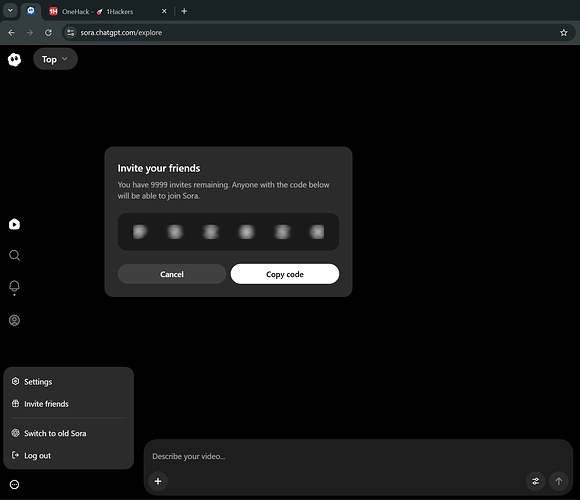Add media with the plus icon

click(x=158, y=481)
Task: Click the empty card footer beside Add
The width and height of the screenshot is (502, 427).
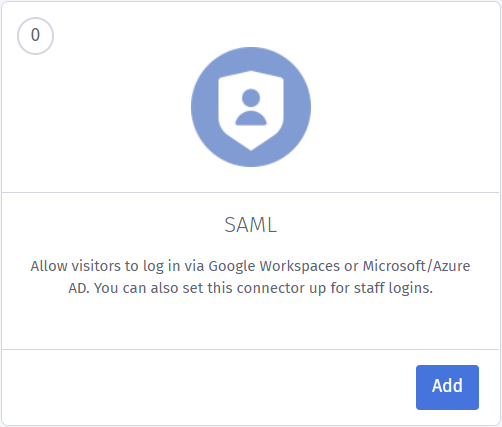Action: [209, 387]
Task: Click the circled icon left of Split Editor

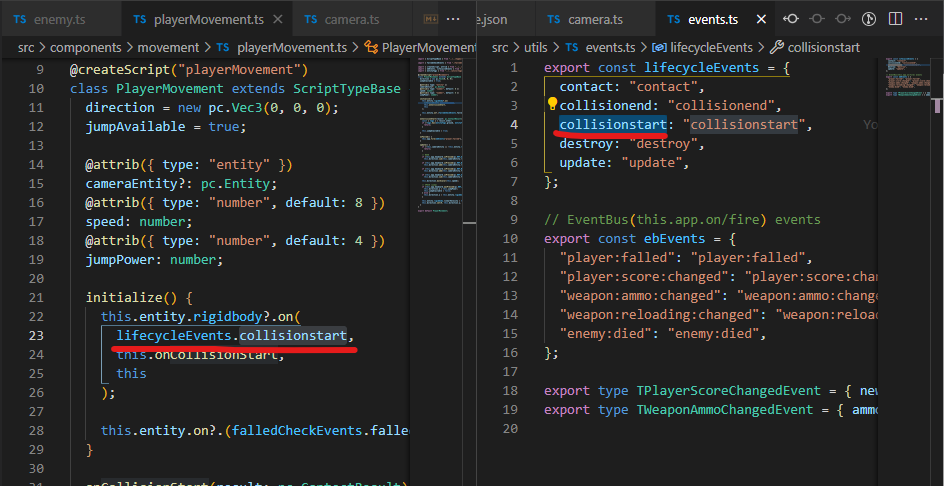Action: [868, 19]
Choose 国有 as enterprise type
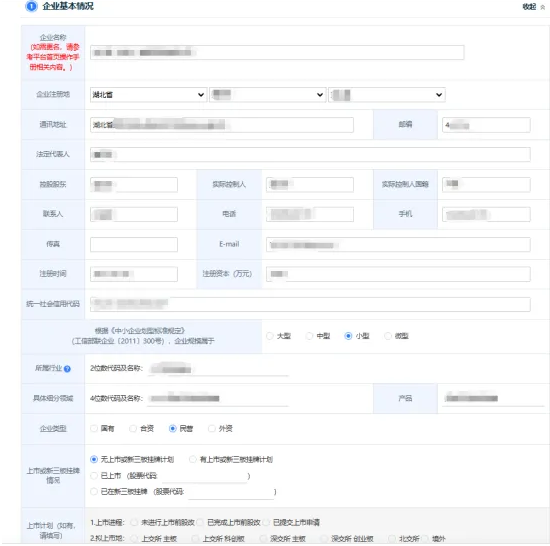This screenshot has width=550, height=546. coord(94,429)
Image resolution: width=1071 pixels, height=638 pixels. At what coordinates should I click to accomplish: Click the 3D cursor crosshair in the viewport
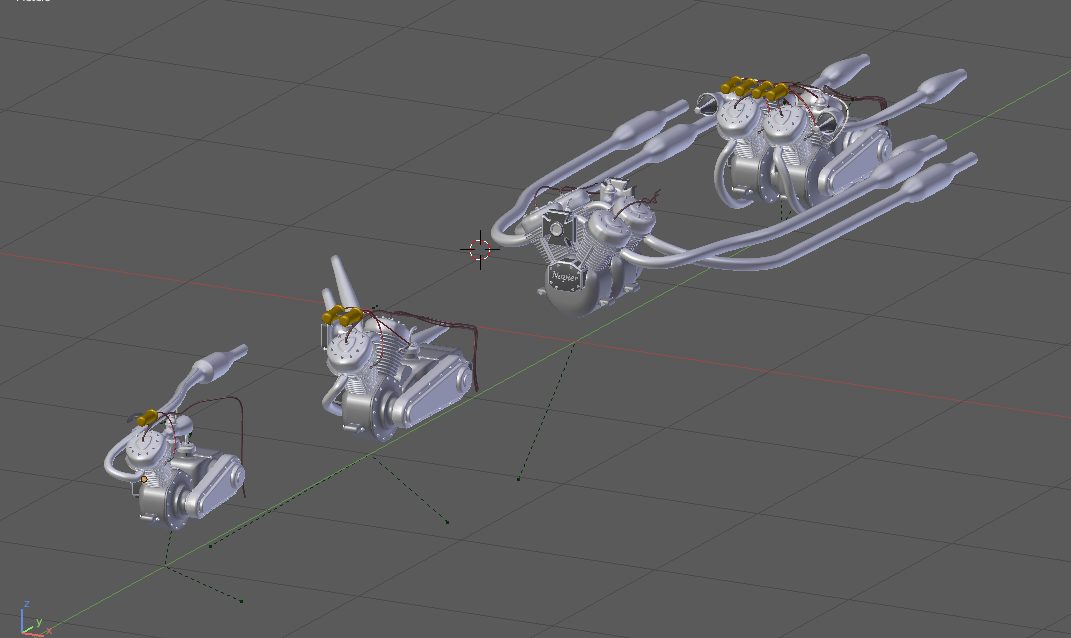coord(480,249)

--------------------------------

### [Challenge]
Could you copy out every row above word for word, leaving out the pictures?

### [Completed task]
Add media with the plus icon

click(x=158, y=481)
Task: Click the empty card footer beside Add
The width and height of the screenshot is (502, 427).
Action: [209, 387]
Task: Click the circled icon left of Split Editor

Action: [868, 19]
Choose 国有 as enterprise type
This screenshot has width=550, height=546. coord(94,429)
Image resolution: width=1071 pixels, height=638 pixels. At what coordinates should I click to accomplish: Click the 3D cursor crosshair in the viewport
coord(480,249)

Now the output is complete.